All this talk really makes me want to see Underdog.

Thursday, February 21, 2008

Finding Richard


























One of my primary reasons for starting this blog was to generate a forum for serious and substantive thinking about Providence's arts scene. For whatever reason--the city's small size and relative intimacy; a peculiar aversion to intellectualism or an admirable distaste for pretension; an established, historical collegiality among local performative and critical organs--Providence's reviewers are remarkably gentle. What I mean is not that our reviewers always give "good" reviews, though they nearly always do, but that they rarely engage in the provocative and important work of critical rough-housing. It's not that I would have Bill Rodriguez, Michael Janusonis, or Channing Gray betray their honest impressions or their natures to give us gratuitously scathing reviews. But I would love for them to challenge us, and the productions they review (be they culinary, theatrical, or cinematic), with a vigorous intellectual curiosity.

Take, for example, Channing Gray's review of Trinity Repertory Theater's Richard III. After describing the "in-your-face" lighting and "gun-toting soldiers" (breathlessly hyphenated descriptions being the lingua franca of Providence arts writers) he informs us that this is "free-wheeling" and "muscular" Shakespeare. And what should follow these compelling descriptors but...a summary of Richard III. I understand the importance of summary in a review; and if I had not visited Wikipedia's Richard III article before seeing the show I would surely have been entirely shut out from it. But by summarizing the show--that is, by focusing on what Shakespeare wrote rather than what Trinity Rep gives us--Gray does a real disservice to this particular performance and to the people of Providence. We never learn what makes this show "free-wheeling" and we never learn if the show is "muscular" because of its moral conviction, its violent barbarity, or its rhetorical audacity. A serious review, in other words, would at least try to explain what Kevin Moriarty and the actors of Trinity Rep tell us about Richard III or our own elected officials or powerful public officials anywhere or simply power, wherever and by whomever it is held. On these questions, Gray is mute.

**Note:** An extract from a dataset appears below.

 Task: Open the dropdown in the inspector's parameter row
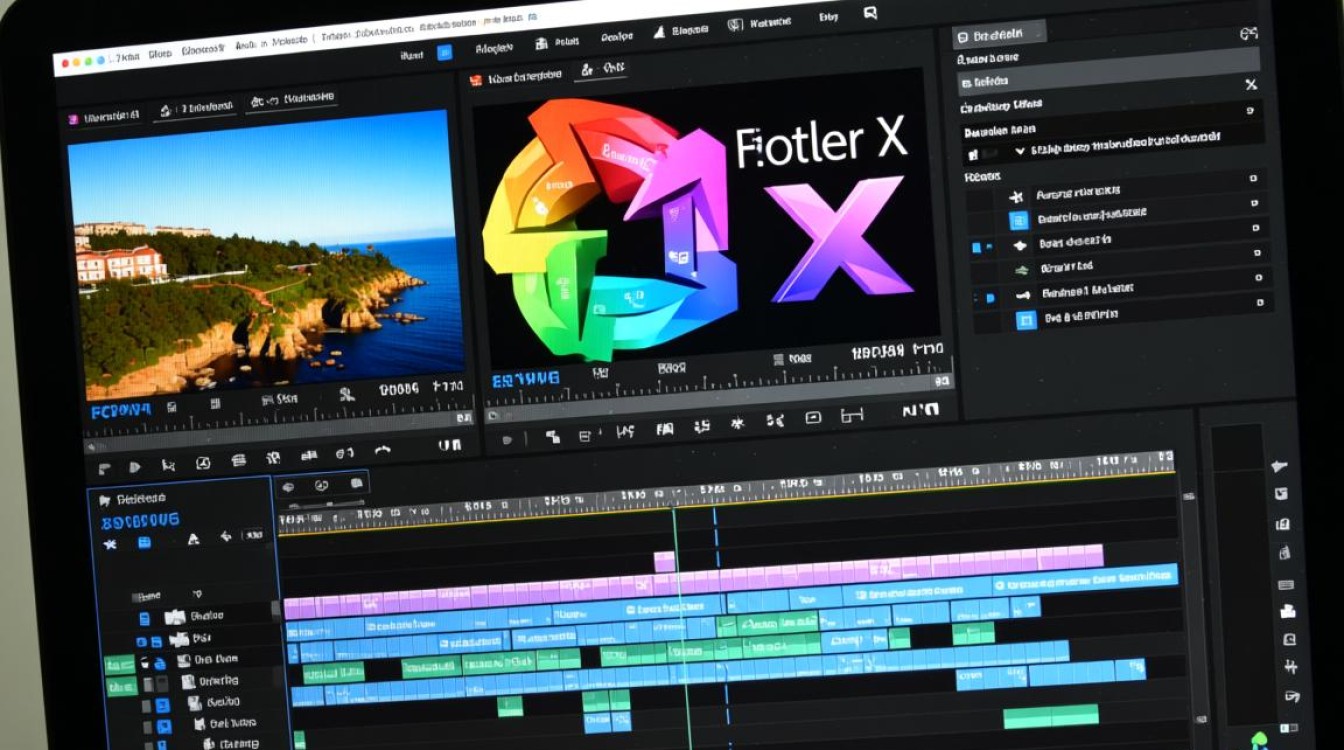click(x=1018, y=150)
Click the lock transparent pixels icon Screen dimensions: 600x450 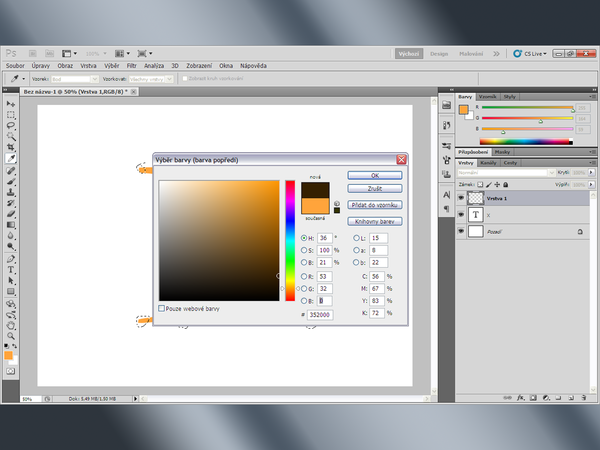point(480,185)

I was no fan of the show myself; it was unmoored from any place or time, and thus from any real character or consequence. Channing Gray notes that the characters carry "guns, not swords," and are dressed in "modern military getups." These cosmetic decisions, I guess, transmit existential truths; for Gray, they help make the play's "political message seem all the more relevant." And what "political message" is that? How does setting the play in an unnamed place in an indeterminate time reify its "political message"? These are the sorts of questions that matter; these are the questions that need to be asked to challenge audience members and troupe members alike. The glib bromide about Shakespeare's relevance getting a boost from guns and getup means nothing and provokes nothing.

Still, the show has real strengths. Brian McEleney's Richard III is more snake (or serpent) than wolf: his sibilant feints and manipulations work because he knows that they are all he has. In a world governed by natural law his physical deformities are a liability, so he must create a parallel world--a play, even, of which he is both star and director. Early in the evening I doubted this Richard's menace and his conviction--he seemed almost too theatrical to survive real slings and arrows--but by the time that Lord Hastings, confident in his standing with Richard, whispers to a fellow lord "I think there's never a man in Christendom/That can less hide his love or hate than he;/For by his face straight shall you know his heart" I had come to see his power to invent and to act as his only weapon. Jonathan Bate, in an essay for Harper's (April, 2007), suggests that "Shakespeare's most successful characters are the best actors"; McEleney, clearly, was thinking the same thing.